Rewrite the lines starting with the one that contains "This screenshot has height=932, width=792." and going on through the one that contains "coord(635,836)", replacing "Word Limit" with "Character Limit" and changing nothing else. Omit the pictures from your answer.

- _Records provided_:
____________

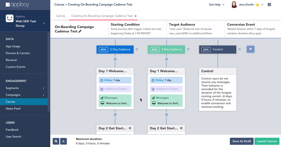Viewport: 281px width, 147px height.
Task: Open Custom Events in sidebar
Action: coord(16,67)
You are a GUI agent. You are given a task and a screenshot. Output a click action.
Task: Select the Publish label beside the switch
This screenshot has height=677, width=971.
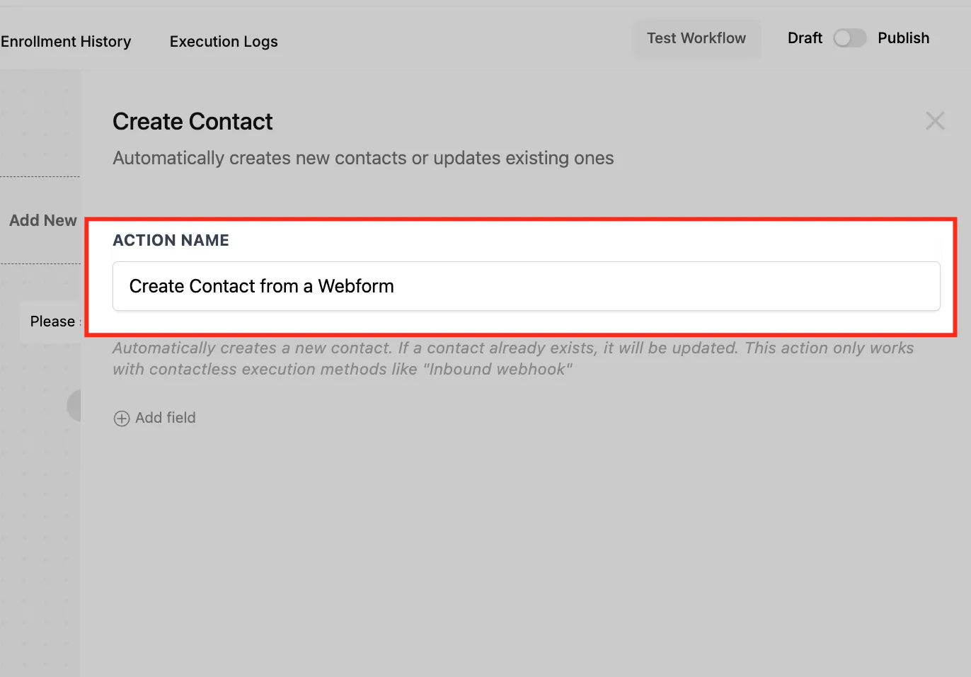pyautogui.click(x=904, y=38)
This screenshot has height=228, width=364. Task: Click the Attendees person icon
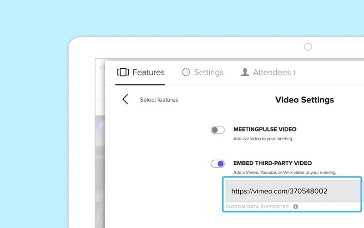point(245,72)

____________

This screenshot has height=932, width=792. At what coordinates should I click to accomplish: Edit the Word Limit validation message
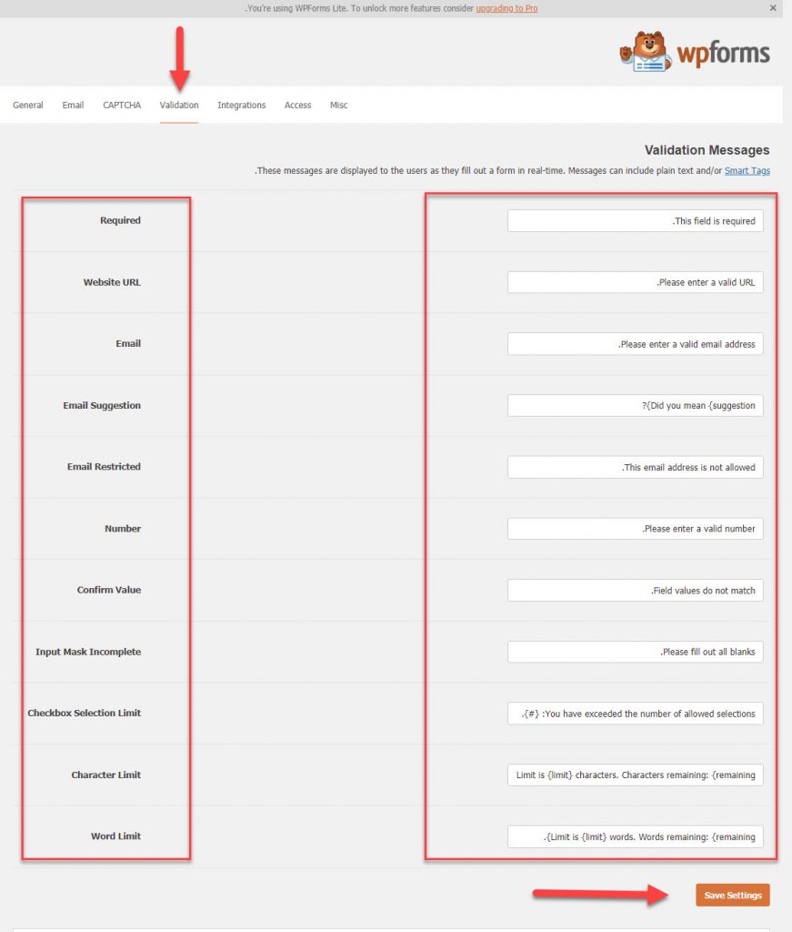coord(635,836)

____________

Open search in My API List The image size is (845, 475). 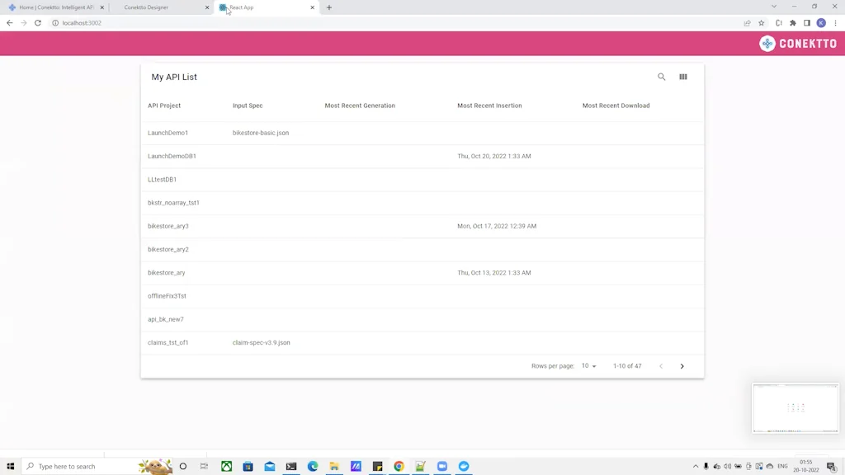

____________

- _Finished task_:
This screenshot has height=932, width=792. At what coordinates should I click to accomplish: Edit the Character Limit validation message
coord(635,836)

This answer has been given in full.